>>>>>

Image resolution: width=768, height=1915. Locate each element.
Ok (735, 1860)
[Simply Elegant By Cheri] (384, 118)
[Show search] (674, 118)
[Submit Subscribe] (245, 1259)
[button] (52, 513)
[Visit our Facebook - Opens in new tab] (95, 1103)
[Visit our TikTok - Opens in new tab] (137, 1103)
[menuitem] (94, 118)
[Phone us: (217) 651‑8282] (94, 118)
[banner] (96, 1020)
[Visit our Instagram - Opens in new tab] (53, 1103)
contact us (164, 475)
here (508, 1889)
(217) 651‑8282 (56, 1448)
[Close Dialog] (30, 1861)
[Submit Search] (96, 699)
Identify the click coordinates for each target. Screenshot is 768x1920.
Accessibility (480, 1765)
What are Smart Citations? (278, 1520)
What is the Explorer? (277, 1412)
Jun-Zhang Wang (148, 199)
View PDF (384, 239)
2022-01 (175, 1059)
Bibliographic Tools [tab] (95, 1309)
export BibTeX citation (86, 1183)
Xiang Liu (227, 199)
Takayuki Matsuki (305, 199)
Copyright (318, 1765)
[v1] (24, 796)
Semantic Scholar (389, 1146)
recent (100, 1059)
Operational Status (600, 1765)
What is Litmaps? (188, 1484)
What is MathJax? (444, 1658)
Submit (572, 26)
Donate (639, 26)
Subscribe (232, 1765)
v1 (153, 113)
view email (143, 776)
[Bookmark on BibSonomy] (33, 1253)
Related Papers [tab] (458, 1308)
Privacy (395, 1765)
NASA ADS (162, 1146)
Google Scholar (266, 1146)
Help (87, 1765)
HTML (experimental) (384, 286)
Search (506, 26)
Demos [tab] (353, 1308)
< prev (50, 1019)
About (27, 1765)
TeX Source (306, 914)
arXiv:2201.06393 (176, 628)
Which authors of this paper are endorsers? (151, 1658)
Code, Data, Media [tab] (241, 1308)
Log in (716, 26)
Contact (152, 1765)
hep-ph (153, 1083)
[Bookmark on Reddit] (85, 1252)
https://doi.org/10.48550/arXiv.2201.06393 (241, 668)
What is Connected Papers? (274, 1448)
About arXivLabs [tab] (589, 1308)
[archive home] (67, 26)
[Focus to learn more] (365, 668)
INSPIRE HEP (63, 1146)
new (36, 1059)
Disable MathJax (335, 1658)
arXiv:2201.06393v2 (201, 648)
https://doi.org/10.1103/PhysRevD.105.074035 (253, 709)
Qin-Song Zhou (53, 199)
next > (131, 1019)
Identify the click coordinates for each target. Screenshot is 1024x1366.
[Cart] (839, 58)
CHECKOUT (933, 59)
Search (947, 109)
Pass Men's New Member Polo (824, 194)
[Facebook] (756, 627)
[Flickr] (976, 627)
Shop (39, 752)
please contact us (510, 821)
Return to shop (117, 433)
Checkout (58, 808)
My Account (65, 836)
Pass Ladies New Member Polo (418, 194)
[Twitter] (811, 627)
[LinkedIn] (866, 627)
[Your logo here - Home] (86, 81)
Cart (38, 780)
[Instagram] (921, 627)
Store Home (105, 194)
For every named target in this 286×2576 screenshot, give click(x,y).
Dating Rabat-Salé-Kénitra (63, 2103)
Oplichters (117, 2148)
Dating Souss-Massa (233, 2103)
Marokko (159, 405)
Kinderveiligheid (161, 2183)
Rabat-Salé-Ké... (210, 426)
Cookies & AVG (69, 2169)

<<<<<

_Task brief_.
Looking at the material above, state the number of lines that contain the word "Pass". Give nothing but that number.

_Your response_.
2